Holmes v. State

Ruffin, Judge.

Melvin Holmes was convicted of rape and aggravated sodomy. He appeals his conviction following the denial of his motion for a new trial.

The record shows that one night Holmes agreed to take the victim to the grocery store to get milk for her grandchild. Instead of going to the store, he drove behind a building in a deserted office park and ordered her out of the car. The victim testified that Holmes then punched her, knocked her to the ground and began to forcibly undress her. Holmes told the victim he would kill her if she screamed and forcibly performed oral sex on her. He then grabbed her wrists, threatened to kill her if she attempted to run away and raped her twice. Holmes testified that the sexual acts were consensual and de*875nied forcing the victim to engage in oral sex or raping her.
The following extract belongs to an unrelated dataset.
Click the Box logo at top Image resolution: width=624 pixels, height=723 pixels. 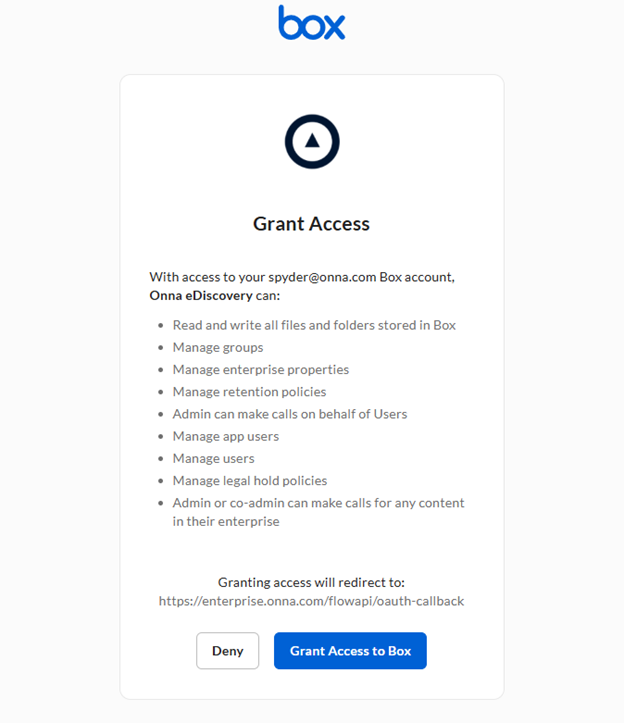pos(312,23)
Decided February 28, 1995 Reconsideration denied March 28, 1995. John D. J. Bloodworth, for appellant. Daniel J. Porter, District Attorney, R. Keith Miles, Assistant District Attorney, for appellee.

*8751. Holmes contends the trial court erred in allowing testimony about two similar transactions because the State did not meet the burden of showing that the relevance of the testimony outweighed its prejudicial effect. We disagree.

“In order for evidence of similar transactions to be admissible, it must be shown that the defendant was the perpetrator of the other transactions, and there must be some evidence to establish between the independent crime and the crime on trial such similarity to and logical connection with each other so that proof of the independent crime tends to establish, by evidence of identity, bent of mind, or intent, the commission of the crime ... on trial. This exception to the general rule that evidence of independent crimes is inadmissible has been most liberally extended in the area of sexual offenses, but even where sexual offenses are involved, the evidence should not be admitted unless the prejudice it creates is outweighed by its relevancy.” (Citations and punctuation omitted.) Payne v. State, 207 Ga. App. 312, 315 (2) (428 SE2d 103) (1993).

Like the victim in the instant case, both of the victims in the similar transactions testified that Holmes offered them a ride in his car for a specific purpose, and in each instance Holmes deviated from that purpose. Similarly, Holmes drove both of the other victims to a secluded area at night and became extremely violent when the women resisted his sexual advances. He forcibly performed oral sex on all three victims and raped one of the similar transaction victims as he did the victim here. Finally, as in the instant case, Holmes testified that his sexual involvement with one of the similar transaction victims was consensual and denied any involvement with the other victim. Thus, the evidence showed that the two other offenses were sufficiently similar with such a logical connection to the instant crime so as to render them admissible. Accordingly, “it is clear in this case that the relevancy of this extraneous evidence outweighed [any] prejudice.” Payne, supra at 315-316.

2. Holmes asserts 11 other enumerations of error by the trial court. However, none of these enumerations are supported by argument or citation of authority, and consequently they are deemed abandoned. Mack v. State, 212 Ga. App. 187 (441 SE2d 503) (1994); Court of Appeals Rule 15 (c) (2) (now Rule 27 (c) (2)).

Judgment affirmed.

Birdsong, P. J., and Blackburn, J., concur.